A ANTECIPA, Associação que reúne pesquisadores, profissionais e estudantes que tem como corpus de estudo os bens culturais com o objetivo de contribuir por meio do conhecimento das diversas Ciências para a sua salvaguarda, vem manifestar a sua indignação e tristeza perante uma das maiores e mais doloridas perdas do Patrimônio Cultural Brasileiro. Nos solidarizamos com todos os funcionários, pesquisadores e estudantes, e demais pessoas que direta ou indiretamente lutavam diariamente pela permanência do Museu Nacional e enfrentaram inúmeras dificuldades por amor a esse patrimônio e tudo o que ele representava para o nosso país.
Ver o Museu Nacional ser consumido pelas chamas no dia 02 de setembro de 2018 é o retrato lastimável dos (des)caminhos percorridos pelo país nos últimos anos. Educação, ciência e cultura estão longe de ser uma prioridade no Brasil, mesmo que correspondam à base fundamental para estabelecer o desenvolvimento de um país. O Museu Nacional era detentor de um acervo de valor inestimável, talvez o mais importante do país para a história da nossa cultura e da nossa natureza. E, mesmo com todas as suas limitações orçamentárias, mantinha viva a nossa identidade cultural mais longínqua, foi palco de importantes fatos históricos e, principalmente, mais do que um patrimônio, foi um lugar registrado na memória afetiva de inúmeros brasileiros, de diferentes gerações, com forte valor simbólico de pertencimento ao lugar.

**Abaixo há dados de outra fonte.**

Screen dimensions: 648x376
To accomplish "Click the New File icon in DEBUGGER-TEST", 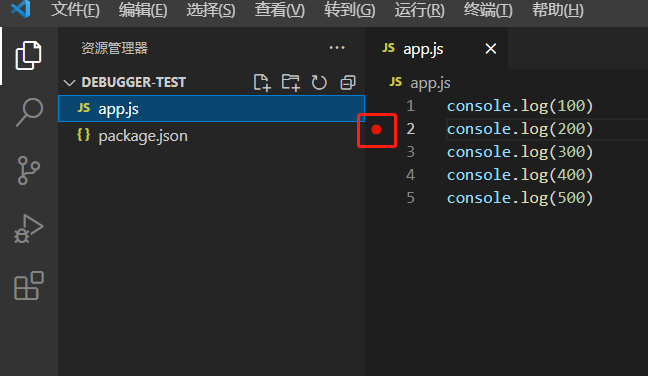I will click(262, 82).
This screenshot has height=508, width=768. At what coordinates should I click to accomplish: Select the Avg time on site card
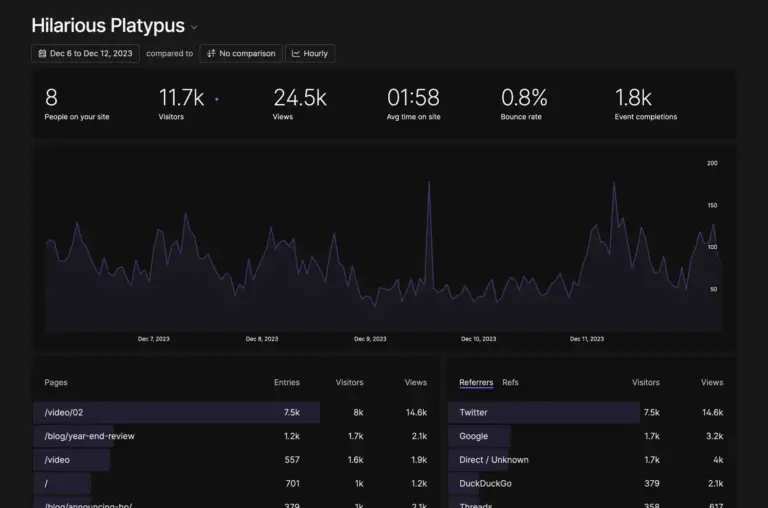(413, 104)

Guardião da nossa memória, era um orgulho para o povo brasileiro materializado em cultura e conhecimento.
Mesmo distante das prioridades para garantir sua manutenção, a sua significância cultural para as pessoas sempre foimuito forte. O sentimento doloroso ao ver se perder algo tão importante impulsionou, em cada um de nós, profissionais/pesquisadores do patrimônio ou não, a vontade de nos arriscar a salvar alguma coisa ao assistir incrédulos tamanha destruição. Compartilhamos da dor e do desespero dos pesquisadores e estudantes que enfrentaram a fumaça e colocaram a própria vida em risco para resgatar parte do acervo, dos equipamentos e materiais de pesquisa que eram possíveis de serem alcançados. Essa tristeza e angústia que envolve toda a comunidade científica brasileira e recebe a solidariedade da comunidade internacional é um sentimento desolador, que deixa agora, somente a lembrança das
chamas registradas em nossa memória.
O significado dessa perda está longe de ser completamente compreendido, mas todos sabemos que é irrecuperável. Trata-se de uma lacuna de dimensões sem precedentes na história do Brasil, deixando a milhares de pesquisadores e profissionais da área do Patrimônio o sentimento de impotência perante a grandiosidade dessa tragédia anunciada. Não
há o que fazer por maior que seja o nosso conhecimento e por mais eficiente que seja a tecnologia que temos disponível, nem mesmo a disponibilização de recursos humanos e financeiros reverterá tamanha destruição. Boa parte do acervo não mais existe. Nenhuma tecnologia fará as cinzas voltarem a ser peças que eram antes, é um dano irreversível. As ações daqui para frente resultarão no ressurgimento (literalmente das cinzas) de um novo Museu Nacional, com lembranças deste setembro sombrio para a nossa cultura e nossa história e a lembrança dessa tragédia dificilmente será esquecida.
Iniciamos o mês, que simbolicamente lembra renovação pela chegada das flores, sem boas novas para o Patrimônio Cultural Brasileiro. Porém, precisamos imediatamente inventar “uma nova canção que venha nos trazer sol de primavera” para renovar a trajetória de luta diária dos muitos profissionais do Patrimônio, dos cientistas e dos educadores, para nos fazer acreditar que é possível viver em um país em que a cultura, a ciência e educação estejam entre as principais prioridades dos nossos gestores e estes sejam os seus maiores defensores.
A todos os colegas do Museu Nacional, estamos com vocês e contem conosco.